For this exercise, return all the data exactly as it stands.

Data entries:
——

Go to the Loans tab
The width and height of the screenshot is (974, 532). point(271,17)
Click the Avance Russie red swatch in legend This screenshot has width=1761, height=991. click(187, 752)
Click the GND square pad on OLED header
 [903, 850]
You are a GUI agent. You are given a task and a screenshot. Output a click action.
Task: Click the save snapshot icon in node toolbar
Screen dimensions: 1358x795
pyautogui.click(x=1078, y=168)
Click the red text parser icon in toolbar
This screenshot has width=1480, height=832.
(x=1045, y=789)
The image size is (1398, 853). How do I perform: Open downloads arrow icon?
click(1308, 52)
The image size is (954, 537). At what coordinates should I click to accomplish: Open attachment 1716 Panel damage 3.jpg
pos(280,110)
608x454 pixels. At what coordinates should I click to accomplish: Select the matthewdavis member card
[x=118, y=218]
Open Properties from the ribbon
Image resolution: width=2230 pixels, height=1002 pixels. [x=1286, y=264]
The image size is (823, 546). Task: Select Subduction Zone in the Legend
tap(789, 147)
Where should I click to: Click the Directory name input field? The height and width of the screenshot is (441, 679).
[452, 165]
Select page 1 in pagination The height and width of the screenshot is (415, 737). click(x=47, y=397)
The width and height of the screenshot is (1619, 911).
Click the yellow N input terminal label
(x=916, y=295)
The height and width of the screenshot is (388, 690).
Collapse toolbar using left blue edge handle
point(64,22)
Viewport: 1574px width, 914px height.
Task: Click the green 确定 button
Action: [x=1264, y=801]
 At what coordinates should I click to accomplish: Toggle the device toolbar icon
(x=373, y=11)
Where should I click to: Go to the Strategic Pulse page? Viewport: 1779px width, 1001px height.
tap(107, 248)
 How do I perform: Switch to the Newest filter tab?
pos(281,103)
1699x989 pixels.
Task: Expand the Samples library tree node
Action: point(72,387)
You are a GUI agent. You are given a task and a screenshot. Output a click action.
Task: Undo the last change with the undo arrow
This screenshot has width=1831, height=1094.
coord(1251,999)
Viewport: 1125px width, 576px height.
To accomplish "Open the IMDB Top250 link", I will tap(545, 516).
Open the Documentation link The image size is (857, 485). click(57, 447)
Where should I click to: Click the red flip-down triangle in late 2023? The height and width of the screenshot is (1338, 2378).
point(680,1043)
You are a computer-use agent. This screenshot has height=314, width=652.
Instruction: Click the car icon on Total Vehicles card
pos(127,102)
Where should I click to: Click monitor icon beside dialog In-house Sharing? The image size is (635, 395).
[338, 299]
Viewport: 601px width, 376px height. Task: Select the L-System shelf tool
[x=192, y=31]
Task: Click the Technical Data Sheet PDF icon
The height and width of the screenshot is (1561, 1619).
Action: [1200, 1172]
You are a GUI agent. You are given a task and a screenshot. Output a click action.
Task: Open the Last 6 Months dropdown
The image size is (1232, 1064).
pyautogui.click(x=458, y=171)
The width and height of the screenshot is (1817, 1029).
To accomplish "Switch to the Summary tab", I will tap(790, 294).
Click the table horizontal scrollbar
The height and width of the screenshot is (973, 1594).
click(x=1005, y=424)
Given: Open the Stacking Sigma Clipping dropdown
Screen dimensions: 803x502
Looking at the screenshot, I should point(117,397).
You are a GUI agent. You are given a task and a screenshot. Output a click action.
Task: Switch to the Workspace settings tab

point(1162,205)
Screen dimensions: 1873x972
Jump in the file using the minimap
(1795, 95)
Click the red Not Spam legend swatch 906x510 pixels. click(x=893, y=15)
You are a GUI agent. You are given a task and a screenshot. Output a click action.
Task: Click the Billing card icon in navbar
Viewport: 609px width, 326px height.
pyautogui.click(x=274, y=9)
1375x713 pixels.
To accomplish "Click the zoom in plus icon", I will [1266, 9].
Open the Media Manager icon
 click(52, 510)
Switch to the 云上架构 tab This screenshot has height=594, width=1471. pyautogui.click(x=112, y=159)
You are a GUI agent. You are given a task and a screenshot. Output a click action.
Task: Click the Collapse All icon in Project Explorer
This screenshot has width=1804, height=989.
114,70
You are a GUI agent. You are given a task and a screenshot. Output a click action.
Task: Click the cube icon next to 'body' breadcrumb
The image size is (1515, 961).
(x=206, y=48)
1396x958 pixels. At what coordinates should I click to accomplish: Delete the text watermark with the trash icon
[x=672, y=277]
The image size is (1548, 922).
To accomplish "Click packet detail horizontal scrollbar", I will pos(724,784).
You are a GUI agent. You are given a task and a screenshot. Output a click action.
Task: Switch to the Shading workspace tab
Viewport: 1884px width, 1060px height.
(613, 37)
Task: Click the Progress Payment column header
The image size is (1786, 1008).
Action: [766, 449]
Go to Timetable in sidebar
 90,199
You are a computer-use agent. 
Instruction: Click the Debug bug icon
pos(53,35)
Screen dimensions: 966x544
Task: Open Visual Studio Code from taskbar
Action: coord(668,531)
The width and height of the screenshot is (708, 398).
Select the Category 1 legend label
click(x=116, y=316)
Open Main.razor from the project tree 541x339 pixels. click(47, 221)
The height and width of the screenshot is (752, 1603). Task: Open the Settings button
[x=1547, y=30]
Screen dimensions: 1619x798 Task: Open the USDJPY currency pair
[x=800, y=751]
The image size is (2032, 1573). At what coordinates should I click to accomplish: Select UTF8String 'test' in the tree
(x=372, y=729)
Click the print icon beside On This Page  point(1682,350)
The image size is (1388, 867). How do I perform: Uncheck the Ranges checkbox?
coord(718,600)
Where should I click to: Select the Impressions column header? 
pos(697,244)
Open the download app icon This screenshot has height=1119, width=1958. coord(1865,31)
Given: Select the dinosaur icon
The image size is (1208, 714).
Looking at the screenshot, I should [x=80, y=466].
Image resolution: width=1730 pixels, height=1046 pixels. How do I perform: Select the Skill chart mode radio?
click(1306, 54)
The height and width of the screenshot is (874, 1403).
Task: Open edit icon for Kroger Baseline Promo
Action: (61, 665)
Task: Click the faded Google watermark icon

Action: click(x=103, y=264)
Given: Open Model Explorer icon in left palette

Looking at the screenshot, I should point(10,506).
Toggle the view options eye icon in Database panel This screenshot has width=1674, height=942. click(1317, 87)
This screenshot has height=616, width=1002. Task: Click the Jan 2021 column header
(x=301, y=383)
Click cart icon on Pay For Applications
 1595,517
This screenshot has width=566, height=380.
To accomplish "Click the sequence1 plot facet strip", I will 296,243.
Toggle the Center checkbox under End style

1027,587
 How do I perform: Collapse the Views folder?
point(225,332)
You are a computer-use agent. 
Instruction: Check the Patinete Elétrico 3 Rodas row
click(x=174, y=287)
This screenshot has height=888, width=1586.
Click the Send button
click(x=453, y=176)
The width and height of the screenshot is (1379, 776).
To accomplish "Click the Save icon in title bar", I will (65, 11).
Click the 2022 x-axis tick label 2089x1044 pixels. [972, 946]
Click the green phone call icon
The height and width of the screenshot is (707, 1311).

——

**Solution to this problem:**
Go to the Loans tab
The width and height of the screenshot is (974, 532). point(271,17)
Click the Avance Russie red swatch in legend This screenshot has width=1761, height=991. click(187, 752)
Click the GND square pad on OLED header
 [903, 850]
You are a GUI agent. You are given a task and a screenshot. Output a click action.
Task: Click the save snapshot icon in node toolbar
Screen dimensions: 1358x795
pyautogui.click(x=1078, y=168)
Click the red text parser icon in toolbar
This screenshot has width=1480, height=832.
(x=1045, y=789)
The image size is (1398, 853). How do I perform: Open downloads arrow icon?
click(1308, 52)
The image size is (954, 537). At what coordinates should I click to accomplish: Open attachment 1716 Panel damage 3.jpg
pos(280,110)
608x454 pixels. At what coordinates should I click to accomplish: Select the matthewdavis member card
[x=118, y=218]
Open Properties from the ribbon
Image resolution: width=2230 pixels, height=1002 pixels. [x=1286, y=264]
The image size is (823, 546). Task: Select Subduction Zone in the Legend
tap(789, 147)
Where should I click to: Click the Directory name input field? The height and width of the screenshot is (441, 679).
[452, 165]
Select page 1 in pagination The height and width of the screenshot is (415, 737). click(x=47, y=397)
The width and height of the screenshot is (1619, 911).
Click the yellow N input terminal label
(x=916, y=295)
The height and width of the screenshot is (388, 690).
Collapse toolbar using left blue edge handle
point(64,22)
Viewport: 1574px width, 914px height.
Task: Click the green 确定 button
Action: [x=1264, y=801]
 At what coordinates should I click to accomplish: Toggle the device toolbar icon
(x=373, y=11)
Where should I click to: Go to the Strategic Pulse page? Viewport: 1779px width, 1001px height.
tap(107, 248)
 How do I perform: Switch to the Newest filter tab?
pos(281,103)
1699x989 pixels.
Task: Expand the Samples library tree node
Action: point(72,387)
You are a GUI agent. You are given a task and a screenshot. Output a click action.
Task: Undo the last change with the undo arrow
This screenshot has width=1831, height=1094.
coord(1251,999)
Viewport: 1125px width, 576px height.
To accomplish "Open the IMDB Top250 link", I will tap(545, 516).
Open the Documentation link The image size is (857, 485). click(57, 447)
Where should I click to: Click the red flip-down triangle in late 2023? The height and width of the screenshot is (1338, 2378).
point(680,1043)
You are a computer-use agent. This screenshot has height=314, width=652.
Instruction: Click the car icon on Total Vehicles card
pos(127,102)
Where should I click to: Click monitor icon beside dialog In-house Sharing? The image size is (635, 395).
[338, 299]
Viewport: 601px width, 376px height. Task: Select the L-System shelf tool
[x=192, y=31]
Task: Click the Technical Data Sheet PDF icon
The height and width of the screenshot is (1561, 1619).
Action: [1200, 1172]
You are a GUI agent. You are given a task and a screenshot. Output a click action.
Task: Open the Last 6 Months dropdown
The image size is (1232, 1064).
pyautogui.click(x=458, y=171)
The width and height of the screenshot is (1817, 1029).
To accomplish "Switch to the Summary tab", I will tap(790, 294).
Click the table horizontal scrollbar
The height and width of the screenshot is (973, 1594).
click(x=1005, y=424)
Given: Open the Stacking Sigma Clipping dropdown
Screen dimensions: 803x502
Looking at the screenshot, I should point(117,397).
You are a GUI agent. You are given a task and a screenshot. Output a click action.
Task: Switch to the Workspace settings tab

point(1162,205)
Screen dimensions: 1873x972
Jump in the file using the minimap
(1795, 95)
Click the red Not Spam legend swatch 906x510 pixels. click(x=893, y=15)
You are a GUI agent. You are given a task and a screenshot. Output a click action.
Task: Click the Billing card icon in navbar
Viewport: 609px width, 326px height.
pyautogui.click(x=274, y=9)
1375x713 pixels.
To accomplish "Click the zoom in plus icon", I will [1266, 9].
Open the Media Manager icon
 click(52, 510)
Switch to the 云上架构 tab This screenshot has height=594, width=1471. pyautogui.click(x=112, y=159)
You are a GUI agent. You are given a task and a screenshot. Output a click action.
Task: Click the Collapse All icon in Project Explorer
This screenshot has width=1804, height=989.
114,70
You are a GUI agent. You are given a task and a screenshot. Output a click action.
Task: Click the cube icon next to 'body' breadcrumb
The image size is (1515, 961).
(x=206, y=48)
1396x958 pixels. At what coordinates should I click to accomplish: Delete the text watermark with the trash icon
[x=672, y=277]
The image size is (1548, 922).
To accomplish "Click packet detail horizontal scrollbar", I will pos(724,784).
You are a GUI agent. You are given a task and a screenshot. Output a click action.
Task: Switch to the Shading workspace tab
Viewport: 1884px width, 1060px height.
(613, 37)
Task: Click the Progress Payment column header
The image size is (1786, 1008).
Action: [766, 449]
Go to Timetable in sidebar
 90,199
You are a computer-use agent. 
Instruction: Click the Debug bug icon
pos(53,35)
Screen dimensions: 966x544
Task: Open Visual Studio Code from taskbar
Action: coord(668,531)
The width and height of the screenshot is (708, 398).
Select the Category 1 legend label
click(x=116, y=316)
Open Main.razor from the project tree 541x339 pixels. click(47, 221)
The height and width of the screenshot is (752, 1603). Task: Open the Settings button
[x=1547, y=30]
Screen dimensions: 1619x798 Task: Open the USDJPY currency pair
[x=800, y=751]
The image size is (2032, 1573). At what coordinates should I click to accomplish: Select UTF8String 'test' in the tree
(x=372, y=729)
Click the print icon beside On This Page  point(1682,350)
The image size is (1388, 867). How do I perform: Uncheck the Ranges checkbox?
coord(718,600)
Where should I click to: Select the Impressions column header? 
pos(697,244)
Open the download app icon This screenshot has height=1119, width=1958. coord(1865,31)
Given: Select the dinosaur icon
The image size is (1208, 714).
Looking at the screenshot, I should [x=80, y=466].
Image resolution: width=1730 pixels, height=1046 pixels. How do I perform: Select the Skill chart mode radio?
click(1306, 54)
The height and width of the screenshot is (874, 1403).
Task: Open edit icon for Kroger Baseline Promo
Action: (61, 665)
Task: Click the faded Google watermark icon

Action: click(x=103, y=264)
Given: Open Model Explorer icon in left palette

Looking at the screenshot, I should point(10,506).
Toggle the view options eye icon in Database panel This screenshot has width=1674, height=942. click(1317, 87)
This screenshot has height=616, width=1002. Task: Click the Jan 2021 column header
(x=301, y=383)
Click cart icon on Pay For Applications
 1595,517
This screenshot has width=566, height=380.
To accomplish "Click the sequence1 plot facet strip", I will 296,243.
Toggle the Center checkbox under End style

1027,587
 How do I perform: Collapse the Views folder?
point(225,332)
You are a computer-use agent. 
Instruction: Check the Patinete Elétrico 3 Rodas row
click(x=174, y=287)
This screenshot has height=888, width=1586.
Click the Send button
click(x=453, y=176)
The width and height of the screenshot is (1379, 776).
To accomplish "Click the Save icon in title bar", I will (65, 11).
Click the 2022 x-axis tick label 2089x1044 pixels. [972, 946]
Click the green phone call icon
The height and width of the screenshot is (707, 1311).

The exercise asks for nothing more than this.